◆ ASSIGNMENT ◆
Output the entries exactly. Start at the first line, finish with the line containing "[tab] (601, 2190)", and omit the pictures.

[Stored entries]
○ ○ ○ ○
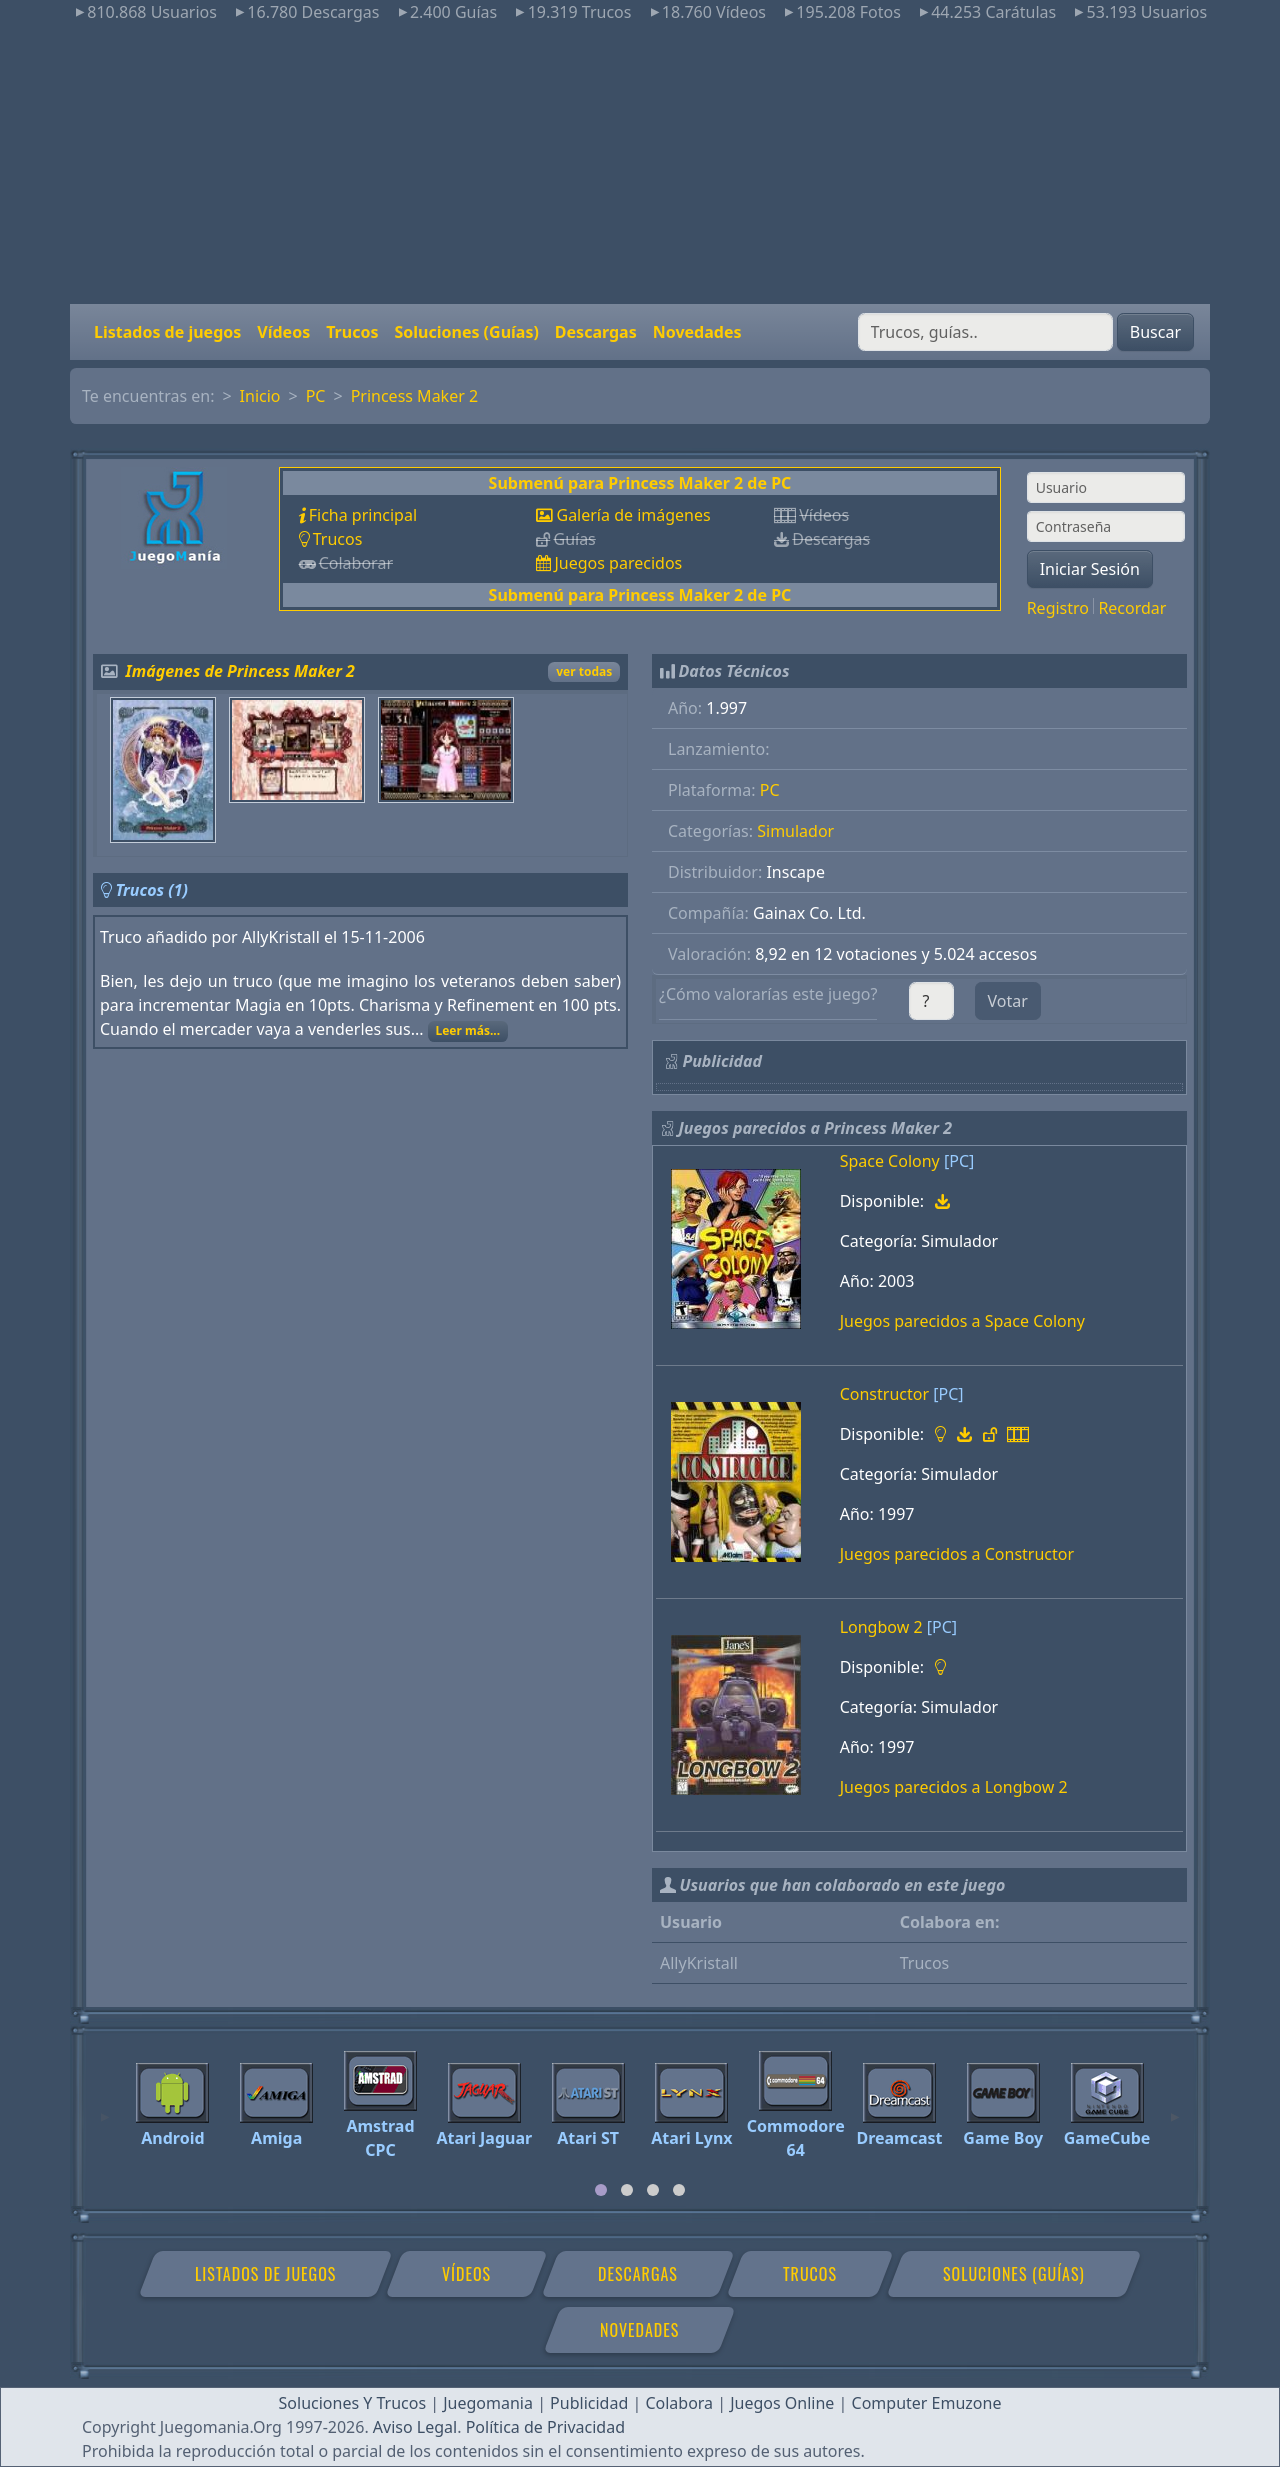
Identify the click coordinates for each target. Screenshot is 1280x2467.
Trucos (352, 332)
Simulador (795, 831)
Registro (1058, 608)
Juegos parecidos (618, 563)
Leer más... (467, 1030)
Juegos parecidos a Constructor (957, 1554)
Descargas (596, 332)
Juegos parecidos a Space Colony (962, 1321)
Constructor (884, 1394)
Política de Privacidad (545, 2427)
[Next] (1175, 2108)
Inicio (260, 396)
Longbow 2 (881, 1627)
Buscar (1155, 332)
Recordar (1132, 608)
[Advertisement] (640, 164)
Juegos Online (782, 2403)
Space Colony (890, 1161)
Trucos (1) (151, 890)
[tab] (601, 2190)
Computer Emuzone (927, 2403)
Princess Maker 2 (414, 396)
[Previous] (105, 2108)
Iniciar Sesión (1090, 569)
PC (316, 396)
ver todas (584, 671)
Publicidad (589, 2403)
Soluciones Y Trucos (353, 2403)
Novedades (697, 332)
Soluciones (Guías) (466, 332)
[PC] (959, 1161)
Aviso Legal (415, 2427)
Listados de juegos (167, 332)
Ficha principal (363, 515)
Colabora (679, 2403)
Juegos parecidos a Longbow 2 (954, 1787)
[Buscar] (985, 332)
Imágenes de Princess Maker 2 (240, 671)
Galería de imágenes (633, 515)
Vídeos (283, 332)
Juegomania (488, 2403)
○ ○ ○ ○
◆ SOLVED PROBLEM ◆
Identify the click coordinates for each target. Screenshot is 1280x2467.
Trucos (352, 332)
Simulador (795, 831)
Registro (1058, 608)
Juegos parecidos (618, 563)
Leer más... (467, 1030)
Juegos parecidos a Constructor (957, 1554)
Descargas (596, 332)
Juegos parecidos a Space Colony (962, 1321)
Constructor (884, 1394)
Política de Privacidad (545, 2427)
[Next] (1175, 2108)
Inicio (260, 396)
Longbow 2 (881, 1627)
Buscar (1155, 332)
Recordar (1132, 608)
[Advertisement] (640, 164)
Juegos Online (782, 2403)
Space Colony (890, 1161)
Trucos (1) (151, 890)
[tab] (601, 2190)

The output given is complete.